I comuni interessati sono circa 30 situati nella zona rossa dell’area vesuviana a cui si aggiungono quelli dell’area Flegrea. Gli abitanti di questi comuni saranno distribuiti nelle Regioni italiane gemellate secondo il protocollo firmato. Ecco alcuni dei comuni nella zona rossa vesuviana, parte del piano di evacuazione: la mappa della protezione civile elenca i 18 comuni tradizionali della zona rossa, che sono: Boscoreale, Boscotrecase, Cercola, Ercolano, Massa di Somma, Ottaviano, Pollena Trocchia, Pompei, Portici, Sant’Anastasia, San Giorgio a Cremano, San Sebastiano al Vesuvio, San Giuseppe Vesuviano, Somma Vesuviana, Terzigno, Torre Annunziata, Torre del Greco, Trecase. A questi sono stati aggiunti i Comuni di: Palma Campania, Poggiomarino, San Gennaro Vesuviano e Scafati, ed in parte le circoscrizioni di Barra, Ponticelli e San Giovanni a Teduccio del Comune di Napoli, il Comune di Nola e l’enclave di Pomigliano d’Arco nel Comune di Sant’Anastasia. Mentre nella nuova lista dei comuni presenti nella zona rossa dei Campi Flegrei sono finiti oltre Pozzuoli, Quarto e metà città di Napoli, e anche Marano e Giugliano.

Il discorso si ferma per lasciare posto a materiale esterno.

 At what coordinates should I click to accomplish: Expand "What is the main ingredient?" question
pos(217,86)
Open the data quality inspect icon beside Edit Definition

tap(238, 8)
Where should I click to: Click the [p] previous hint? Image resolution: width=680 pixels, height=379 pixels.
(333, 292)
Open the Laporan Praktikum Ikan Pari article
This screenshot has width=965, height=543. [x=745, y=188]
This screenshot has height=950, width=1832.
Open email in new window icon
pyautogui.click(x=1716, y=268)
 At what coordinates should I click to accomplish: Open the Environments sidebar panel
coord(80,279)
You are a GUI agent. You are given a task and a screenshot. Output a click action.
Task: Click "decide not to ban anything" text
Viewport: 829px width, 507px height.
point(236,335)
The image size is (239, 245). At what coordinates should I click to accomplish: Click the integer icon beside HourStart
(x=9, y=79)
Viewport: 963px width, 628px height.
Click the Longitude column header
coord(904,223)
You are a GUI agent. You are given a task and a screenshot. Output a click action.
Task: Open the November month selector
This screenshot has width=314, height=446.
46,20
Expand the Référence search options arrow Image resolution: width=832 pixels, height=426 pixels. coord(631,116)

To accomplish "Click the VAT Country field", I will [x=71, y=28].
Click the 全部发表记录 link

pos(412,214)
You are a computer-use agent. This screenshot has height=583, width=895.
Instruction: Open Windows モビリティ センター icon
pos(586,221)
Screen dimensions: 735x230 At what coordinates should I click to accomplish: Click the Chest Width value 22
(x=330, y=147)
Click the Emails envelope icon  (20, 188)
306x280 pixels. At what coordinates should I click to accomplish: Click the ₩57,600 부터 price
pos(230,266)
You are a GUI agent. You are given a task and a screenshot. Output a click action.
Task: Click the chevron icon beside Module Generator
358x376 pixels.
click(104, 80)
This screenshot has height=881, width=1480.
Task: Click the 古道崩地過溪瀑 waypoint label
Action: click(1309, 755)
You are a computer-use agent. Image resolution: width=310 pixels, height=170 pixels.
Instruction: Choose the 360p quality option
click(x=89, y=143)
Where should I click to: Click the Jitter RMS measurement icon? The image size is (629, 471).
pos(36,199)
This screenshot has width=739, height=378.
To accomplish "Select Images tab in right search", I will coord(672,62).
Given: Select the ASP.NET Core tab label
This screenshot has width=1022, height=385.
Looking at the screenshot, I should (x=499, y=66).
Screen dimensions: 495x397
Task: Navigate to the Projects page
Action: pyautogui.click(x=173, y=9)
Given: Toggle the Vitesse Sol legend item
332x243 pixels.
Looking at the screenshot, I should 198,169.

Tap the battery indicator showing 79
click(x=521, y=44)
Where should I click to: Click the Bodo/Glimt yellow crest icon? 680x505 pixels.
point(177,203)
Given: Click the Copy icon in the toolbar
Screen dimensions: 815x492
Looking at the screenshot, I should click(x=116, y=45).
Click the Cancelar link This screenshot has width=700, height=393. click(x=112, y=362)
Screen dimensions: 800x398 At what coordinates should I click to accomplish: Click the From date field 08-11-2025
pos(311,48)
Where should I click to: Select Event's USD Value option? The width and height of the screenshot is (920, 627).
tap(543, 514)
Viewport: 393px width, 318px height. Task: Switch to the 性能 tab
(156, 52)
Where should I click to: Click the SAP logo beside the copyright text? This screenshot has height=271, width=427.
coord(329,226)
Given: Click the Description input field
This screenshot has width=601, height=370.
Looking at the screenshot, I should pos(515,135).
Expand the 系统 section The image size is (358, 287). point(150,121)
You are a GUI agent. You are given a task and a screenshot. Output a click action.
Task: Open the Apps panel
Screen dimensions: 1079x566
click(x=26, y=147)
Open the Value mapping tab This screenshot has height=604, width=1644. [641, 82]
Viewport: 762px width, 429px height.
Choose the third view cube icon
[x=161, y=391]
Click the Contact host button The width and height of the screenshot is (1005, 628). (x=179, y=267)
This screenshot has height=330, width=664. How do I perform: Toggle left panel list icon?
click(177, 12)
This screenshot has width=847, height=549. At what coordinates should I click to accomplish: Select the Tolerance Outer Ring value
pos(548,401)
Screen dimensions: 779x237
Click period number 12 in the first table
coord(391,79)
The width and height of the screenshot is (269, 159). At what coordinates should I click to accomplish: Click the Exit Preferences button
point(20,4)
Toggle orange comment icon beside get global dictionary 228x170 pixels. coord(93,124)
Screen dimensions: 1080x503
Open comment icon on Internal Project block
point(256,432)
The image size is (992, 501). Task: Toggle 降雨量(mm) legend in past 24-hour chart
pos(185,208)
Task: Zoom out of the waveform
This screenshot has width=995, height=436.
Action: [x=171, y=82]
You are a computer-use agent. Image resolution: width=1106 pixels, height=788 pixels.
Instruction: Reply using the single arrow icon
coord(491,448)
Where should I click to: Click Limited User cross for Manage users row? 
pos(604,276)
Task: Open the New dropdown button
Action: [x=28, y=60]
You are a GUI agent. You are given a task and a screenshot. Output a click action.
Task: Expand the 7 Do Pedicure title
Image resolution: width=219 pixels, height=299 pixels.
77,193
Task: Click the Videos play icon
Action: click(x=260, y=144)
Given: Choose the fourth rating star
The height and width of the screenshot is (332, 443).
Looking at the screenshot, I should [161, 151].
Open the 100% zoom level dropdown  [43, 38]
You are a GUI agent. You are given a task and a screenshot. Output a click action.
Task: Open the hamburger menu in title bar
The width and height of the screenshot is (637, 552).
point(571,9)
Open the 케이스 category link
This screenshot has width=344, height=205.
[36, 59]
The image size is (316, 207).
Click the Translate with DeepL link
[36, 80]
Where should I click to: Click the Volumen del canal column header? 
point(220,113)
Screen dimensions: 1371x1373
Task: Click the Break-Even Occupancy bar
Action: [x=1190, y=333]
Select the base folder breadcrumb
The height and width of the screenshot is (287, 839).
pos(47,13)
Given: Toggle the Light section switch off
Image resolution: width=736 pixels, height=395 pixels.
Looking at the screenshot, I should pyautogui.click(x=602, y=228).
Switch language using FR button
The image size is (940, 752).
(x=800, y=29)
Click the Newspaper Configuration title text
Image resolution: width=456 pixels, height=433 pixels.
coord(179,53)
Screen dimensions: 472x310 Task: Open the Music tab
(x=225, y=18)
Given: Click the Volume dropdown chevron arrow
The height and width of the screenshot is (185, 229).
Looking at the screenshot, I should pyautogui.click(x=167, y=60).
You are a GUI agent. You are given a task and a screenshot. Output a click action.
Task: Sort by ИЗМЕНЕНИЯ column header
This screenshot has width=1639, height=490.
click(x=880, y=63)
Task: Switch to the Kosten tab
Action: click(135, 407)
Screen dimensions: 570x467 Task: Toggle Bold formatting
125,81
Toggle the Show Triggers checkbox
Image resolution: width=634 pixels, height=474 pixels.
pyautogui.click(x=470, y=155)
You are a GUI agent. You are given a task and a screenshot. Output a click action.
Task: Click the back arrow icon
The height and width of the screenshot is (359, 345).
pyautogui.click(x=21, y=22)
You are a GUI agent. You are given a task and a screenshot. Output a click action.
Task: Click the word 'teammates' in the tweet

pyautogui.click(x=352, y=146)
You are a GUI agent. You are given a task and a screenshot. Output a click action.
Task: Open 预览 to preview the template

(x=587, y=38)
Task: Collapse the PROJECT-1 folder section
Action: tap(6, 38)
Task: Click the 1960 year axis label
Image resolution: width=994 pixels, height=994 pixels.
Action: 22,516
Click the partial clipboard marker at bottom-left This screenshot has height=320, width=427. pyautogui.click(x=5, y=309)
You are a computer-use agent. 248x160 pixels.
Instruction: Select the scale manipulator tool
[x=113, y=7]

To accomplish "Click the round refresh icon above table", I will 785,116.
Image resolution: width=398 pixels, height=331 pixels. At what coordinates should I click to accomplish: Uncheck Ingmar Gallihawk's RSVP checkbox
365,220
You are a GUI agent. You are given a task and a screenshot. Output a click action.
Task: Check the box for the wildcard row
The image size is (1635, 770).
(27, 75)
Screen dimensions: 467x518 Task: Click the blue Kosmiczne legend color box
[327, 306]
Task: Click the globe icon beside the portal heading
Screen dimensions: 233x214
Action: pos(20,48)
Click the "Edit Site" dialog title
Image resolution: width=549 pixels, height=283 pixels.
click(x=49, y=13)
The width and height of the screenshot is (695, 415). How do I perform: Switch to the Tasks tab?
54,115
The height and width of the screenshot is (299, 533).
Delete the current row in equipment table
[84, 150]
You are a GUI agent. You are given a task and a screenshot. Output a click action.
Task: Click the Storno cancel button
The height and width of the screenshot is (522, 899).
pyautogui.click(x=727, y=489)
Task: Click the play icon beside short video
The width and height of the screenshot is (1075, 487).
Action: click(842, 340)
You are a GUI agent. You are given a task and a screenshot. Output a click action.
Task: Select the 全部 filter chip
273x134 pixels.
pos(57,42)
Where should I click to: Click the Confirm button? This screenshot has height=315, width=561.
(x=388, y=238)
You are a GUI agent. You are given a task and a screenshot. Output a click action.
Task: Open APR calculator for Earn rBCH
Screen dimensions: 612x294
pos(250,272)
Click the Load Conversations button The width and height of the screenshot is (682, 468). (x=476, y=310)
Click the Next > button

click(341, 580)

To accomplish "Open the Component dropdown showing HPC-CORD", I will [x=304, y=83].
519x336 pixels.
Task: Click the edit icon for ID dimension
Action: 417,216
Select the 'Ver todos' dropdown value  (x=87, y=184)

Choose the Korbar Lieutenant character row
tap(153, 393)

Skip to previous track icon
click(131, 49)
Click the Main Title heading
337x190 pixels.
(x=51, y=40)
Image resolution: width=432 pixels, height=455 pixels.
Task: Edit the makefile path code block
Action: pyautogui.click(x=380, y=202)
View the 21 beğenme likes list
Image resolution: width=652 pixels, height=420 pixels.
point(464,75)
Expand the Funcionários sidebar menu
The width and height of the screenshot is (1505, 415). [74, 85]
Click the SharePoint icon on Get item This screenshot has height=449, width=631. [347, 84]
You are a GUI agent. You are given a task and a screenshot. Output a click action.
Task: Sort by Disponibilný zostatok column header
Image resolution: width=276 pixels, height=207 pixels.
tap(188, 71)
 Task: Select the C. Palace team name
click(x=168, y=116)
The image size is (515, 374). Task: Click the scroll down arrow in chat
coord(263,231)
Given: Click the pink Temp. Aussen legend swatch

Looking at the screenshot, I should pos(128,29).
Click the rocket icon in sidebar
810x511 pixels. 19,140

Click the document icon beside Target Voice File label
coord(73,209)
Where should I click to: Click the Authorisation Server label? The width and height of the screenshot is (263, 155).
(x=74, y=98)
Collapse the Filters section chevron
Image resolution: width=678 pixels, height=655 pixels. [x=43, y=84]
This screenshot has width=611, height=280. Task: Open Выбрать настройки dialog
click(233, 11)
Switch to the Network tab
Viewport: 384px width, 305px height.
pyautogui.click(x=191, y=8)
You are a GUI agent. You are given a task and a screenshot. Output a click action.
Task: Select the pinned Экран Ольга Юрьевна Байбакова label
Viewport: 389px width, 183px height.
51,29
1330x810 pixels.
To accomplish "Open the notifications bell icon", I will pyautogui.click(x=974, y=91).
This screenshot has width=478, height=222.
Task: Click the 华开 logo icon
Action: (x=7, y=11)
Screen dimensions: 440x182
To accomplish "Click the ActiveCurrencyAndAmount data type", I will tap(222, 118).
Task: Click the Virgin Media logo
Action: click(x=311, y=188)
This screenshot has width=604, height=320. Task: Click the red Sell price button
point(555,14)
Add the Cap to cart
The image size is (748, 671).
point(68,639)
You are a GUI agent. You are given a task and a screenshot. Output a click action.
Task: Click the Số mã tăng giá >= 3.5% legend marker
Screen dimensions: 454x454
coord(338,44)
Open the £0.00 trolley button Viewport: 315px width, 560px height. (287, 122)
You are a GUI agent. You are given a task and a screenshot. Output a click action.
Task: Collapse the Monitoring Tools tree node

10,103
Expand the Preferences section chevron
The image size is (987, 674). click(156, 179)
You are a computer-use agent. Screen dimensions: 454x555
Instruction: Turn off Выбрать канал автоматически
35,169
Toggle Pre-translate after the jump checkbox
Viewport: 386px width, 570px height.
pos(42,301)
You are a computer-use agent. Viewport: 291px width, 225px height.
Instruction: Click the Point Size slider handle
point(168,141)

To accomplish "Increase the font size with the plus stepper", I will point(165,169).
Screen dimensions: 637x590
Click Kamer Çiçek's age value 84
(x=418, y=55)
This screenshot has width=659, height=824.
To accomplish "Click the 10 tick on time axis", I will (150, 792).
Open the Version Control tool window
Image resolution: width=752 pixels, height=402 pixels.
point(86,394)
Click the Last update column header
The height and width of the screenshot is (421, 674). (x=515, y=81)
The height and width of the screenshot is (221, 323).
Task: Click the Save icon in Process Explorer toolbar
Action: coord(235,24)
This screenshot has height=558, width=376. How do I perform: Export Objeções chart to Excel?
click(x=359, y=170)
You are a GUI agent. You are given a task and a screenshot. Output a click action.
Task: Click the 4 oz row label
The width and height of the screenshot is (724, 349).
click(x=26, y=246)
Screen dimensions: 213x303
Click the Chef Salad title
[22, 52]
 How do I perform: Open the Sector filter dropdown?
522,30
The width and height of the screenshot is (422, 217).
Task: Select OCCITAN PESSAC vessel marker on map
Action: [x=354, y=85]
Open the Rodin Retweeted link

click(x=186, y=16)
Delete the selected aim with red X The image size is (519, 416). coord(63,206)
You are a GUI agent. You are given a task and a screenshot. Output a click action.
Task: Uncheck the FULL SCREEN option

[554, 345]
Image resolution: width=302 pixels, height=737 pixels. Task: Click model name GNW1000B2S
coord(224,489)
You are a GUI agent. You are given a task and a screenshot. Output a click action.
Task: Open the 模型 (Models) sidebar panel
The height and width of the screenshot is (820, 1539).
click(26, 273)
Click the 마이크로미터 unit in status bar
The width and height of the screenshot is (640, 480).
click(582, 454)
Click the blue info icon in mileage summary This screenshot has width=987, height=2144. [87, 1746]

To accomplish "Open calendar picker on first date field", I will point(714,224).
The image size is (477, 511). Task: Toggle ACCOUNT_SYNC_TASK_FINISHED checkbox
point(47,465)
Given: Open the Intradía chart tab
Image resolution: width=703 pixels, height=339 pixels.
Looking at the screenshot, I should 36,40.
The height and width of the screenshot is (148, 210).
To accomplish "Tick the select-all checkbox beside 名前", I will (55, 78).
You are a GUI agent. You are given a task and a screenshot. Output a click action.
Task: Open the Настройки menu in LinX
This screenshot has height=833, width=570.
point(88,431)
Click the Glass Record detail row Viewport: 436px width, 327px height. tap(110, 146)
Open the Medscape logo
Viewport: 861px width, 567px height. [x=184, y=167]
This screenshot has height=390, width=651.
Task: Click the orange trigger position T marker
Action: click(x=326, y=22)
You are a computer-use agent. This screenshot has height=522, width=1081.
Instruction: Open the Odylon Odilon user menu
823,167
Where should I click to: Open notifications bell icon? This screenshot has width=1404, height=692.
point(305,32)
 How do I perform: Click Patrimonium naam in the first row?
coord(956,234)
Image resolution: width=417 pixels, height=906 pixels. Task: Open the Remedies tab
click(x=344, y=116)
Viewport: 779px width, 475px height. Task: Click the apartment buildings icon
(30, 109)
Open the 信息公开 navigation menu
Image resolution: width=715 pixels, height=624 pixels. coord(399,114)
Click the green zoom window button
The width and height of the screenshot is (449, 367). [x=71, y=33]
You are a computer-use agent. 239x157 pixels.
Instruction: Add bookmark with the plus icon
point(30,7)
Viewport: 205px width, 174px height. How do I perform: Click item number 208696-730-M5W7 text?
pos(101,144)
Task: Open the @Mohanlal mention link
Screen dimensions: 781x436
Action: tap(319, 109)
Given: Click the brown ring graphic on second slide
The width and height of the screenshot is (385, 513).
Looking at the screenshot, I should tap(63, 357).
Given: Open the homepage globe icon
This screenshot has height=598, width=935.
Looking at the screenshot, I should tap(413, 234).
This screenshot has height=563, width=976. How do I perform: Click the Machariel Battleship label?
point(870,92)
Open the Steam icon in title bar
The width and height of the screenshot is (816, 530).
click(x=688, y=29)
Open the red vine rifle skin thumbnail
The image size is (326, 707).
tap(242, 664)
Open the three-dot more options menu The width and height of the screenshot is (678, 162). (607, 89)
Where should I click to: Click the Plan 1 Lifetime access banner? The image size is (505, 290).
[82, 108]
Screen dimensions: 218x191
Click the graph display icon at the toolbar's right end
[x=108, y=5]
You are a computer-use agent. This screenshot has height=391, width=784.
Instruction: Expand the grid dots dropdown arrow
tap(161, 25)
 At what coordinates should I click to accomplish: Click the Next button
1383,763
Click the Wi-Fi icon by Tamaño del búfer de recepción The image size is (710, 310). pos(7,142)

“E’ un risultato importante di questi protocolli si parlava dal 2002 e la pianificazione dell’ emergenza Vesuvio è cominciata nel 1984” ha commentato il capo Dipartimento di Protezione civile Angelo Borrelli. Un’ esercitazione nazionale sul rischio vulcanico si svolgerà nell’ area dei Campi Flegrei, dal 16 al 20 Ottobre, nell’ ambito della settimana di Protezione civile istituita proprio quest’anno.

Il presidente della Giunta regionale della Campania, Vincenzo De Luca ha sottolineato l’importanza dell’esercitazione dicendo che è necessario sapere a memoria che cosa fare in caso di emergenza, conoscere il luogo in cui ci si dovrà  recare e le modalità per farlo. Inoltre ha ricordato che da settembre comincerà la campagna di comunicazione che informerà ogni cittadino su dove recarsi in caso di emergenza.

Alla firma dei gemellaggi erano presenti i presidenti della Regione Basilicata, Vito Bardi e della Calabria, Mario Oliverio, il Vicepresidente del Molise, Vincenzo Cotugno; gli Assessori delle Regioni Sardegna, Gianni Lampis e del Lazio, Claudio Di Berardino, direttori generali e  capi dipartimento delle Regioni italiane.